市場の話に近づくことになるが、映画脚本のシーンの作り方を小説に使うことの利点について、述べておこう。ここには、現代の娯楽の環境が関係している。
小説は文字だけのメディアだ。以前も少し触れた通り、文字が印刷されたページに映像は映らないし、紙から物理的に、声や効果音が出るわけではない。それを頭の中で起こすのが、小説というメディアだ。
しかし、他のメディアは違う。ゲームも、アニメも、映画も、漫画も、視覚表現という強みを生かしている。そして視覚表現を、読者はあらゆるところで目にしている。
映画の手法は、視覚表現の手法だ。視覚表現に慣れた人たちに向かって、視覚表現の手法で物語を見せていく。
縦書きの小説に慣れた人は、WEB小説でも縦書きの方が読みやすい。そういう人のために、縦書き表示という機能がある。慣れた形式の方が読みやすいのだ。同じように、見慣れたやり方で物語を見せてくれた方が、読者としては読みやすい。
それに、映画脚本のやり方でシーンをつくるということは、常に、映像で見せるということを意識することになる。これは大きい。
例えば、「謎ポエムは避けろ」という「創作べからず」にしたって、「謎ポエムは映像が無いからまずいのだ」と、考えることができるようになる。
謎ポエムがなぜ駄目なのか? と聞かれて、「そもそも謎なことを言うな」と切って捨てるは簡単だ。けれど、「映像も無しに色々言われたって、読んでる方はつまらない」という原因も、ここにはあるんだ。
読者は文章から文章を思い浮かべるんじゃなく、文章から映像を頭の中に思い浮かべるんだ。なのにいつまで経っても、文章が文章のまま、映像になってくれない。これは退屈だ。
映画脚本は、映画になる前に何人もの人が目を通す。映画にするかどうか決める人のところにその脚本が行く前に、その人に近い人が読む。それで面白かったものが、偉い人に回される。
そういう中、映像を想起させられない脚本というのは、チェックを通らないのだ。映画を作る元の素材に映像化を考慮していないシーンがあっても、そんなの困ってしまう。第一、映像にならない物語って面白いのだろうか。
ハリウッドの手法に触れる前、色々と苦しんでいた時期に、ぼくもカード方式を試した。今のように、定義やルールなんてものはないままでね。

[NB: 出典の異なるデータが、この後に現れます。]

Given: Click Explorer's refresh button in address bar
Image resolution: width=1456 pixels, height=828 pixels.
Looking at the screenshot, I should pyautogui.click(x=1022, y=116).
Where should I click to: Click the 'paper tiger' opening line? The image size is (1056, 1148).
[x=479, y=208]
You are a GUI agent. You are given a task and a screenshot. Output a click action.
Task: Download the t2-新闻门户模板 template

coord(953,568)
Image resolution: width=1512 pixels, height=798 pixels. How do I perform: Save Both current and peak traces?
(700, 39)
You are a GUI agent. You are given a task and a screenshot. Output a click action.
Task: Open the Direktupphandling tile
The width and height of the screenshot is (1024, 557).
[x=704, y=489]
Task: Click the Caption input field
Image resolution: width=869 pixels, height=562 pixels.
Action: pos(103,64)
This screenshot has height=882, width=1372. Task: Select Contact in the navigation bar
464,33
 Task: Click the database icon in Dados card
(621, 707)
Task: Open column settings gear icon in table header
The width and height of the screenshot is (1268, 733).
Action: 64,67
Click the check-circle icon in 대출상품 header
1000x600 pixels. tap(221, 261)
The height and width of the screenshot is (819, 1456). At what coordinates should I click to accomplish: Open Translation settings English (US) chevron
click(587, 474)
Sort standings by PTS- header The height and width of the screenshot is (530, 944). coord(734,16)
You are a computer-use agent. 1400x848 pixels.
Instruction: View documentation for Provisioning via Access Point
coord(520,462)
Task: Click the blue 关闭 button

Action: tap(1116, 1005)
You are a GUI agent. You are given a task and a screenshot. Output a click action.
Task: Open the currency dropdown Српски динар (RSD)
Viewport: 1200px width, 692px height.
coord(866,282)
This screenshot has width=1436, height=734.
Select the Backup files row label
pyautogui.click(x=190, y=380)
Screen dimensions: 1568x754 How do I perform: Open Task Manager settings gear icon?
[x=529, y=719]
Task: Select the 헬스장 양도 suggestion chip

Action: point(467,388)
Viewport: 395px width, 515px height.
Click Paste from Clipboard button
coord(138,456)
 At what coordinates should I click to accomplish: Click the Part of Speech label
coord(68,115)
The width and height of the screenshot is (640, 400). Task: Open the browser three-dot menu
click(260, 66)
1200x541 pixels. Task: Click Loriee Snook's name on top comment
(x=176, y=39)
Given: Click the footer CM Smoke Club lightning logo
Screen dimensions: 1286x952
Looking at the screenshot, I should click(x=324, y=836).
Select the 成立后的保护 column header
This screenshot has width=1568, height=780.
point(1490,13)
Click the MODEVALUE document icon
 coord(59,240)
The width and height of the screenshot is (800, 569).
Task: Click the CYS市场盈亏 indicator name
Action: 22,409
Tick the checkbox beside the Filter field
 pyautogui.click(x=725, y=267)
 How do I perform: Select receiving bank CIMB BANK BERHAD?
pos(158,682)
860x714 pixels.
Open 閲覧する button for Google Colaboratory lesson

カード1枚分の内容を書き終わった時、ぼくは嫌な予感がした。カード1枚分書いたページが、すべて主人公の思考や説明で終わっていて、映像的な動きが、まったくなかったのだ。動きを失った物語を、その頃のぼくは、再起動させることができなかった。
当時は、この違和感の正体を言語化する術を持たなかった。けれど、これじゃいけないということだけは、何となくわかった。どうにもできなかったけどね。
映画脚本は、映像がないと、映画の形をとることができない。映像がないっていうのは、映画脚本にとって、死活問題なんだ。
だからこそ、映画脚本の考え方というのはシーンを映像で表すことに長けているし、自然と映像で表すための考え方が身につく、ってわけ。
視覚的な要素を想起させることが重要になっている現代の小説の事情と、映画脚本が映像を想起させることを重要視している背景。こういう状況だから、「今、読者の頭の中の画面には何が映っているか?」を考えることは、とても大切なんだ。
視覚的にシーンを考えることが、次に書くべきシーンを見失わないことに繋がる。かつ、読者を楽しませることもできる。いいことづくめだ。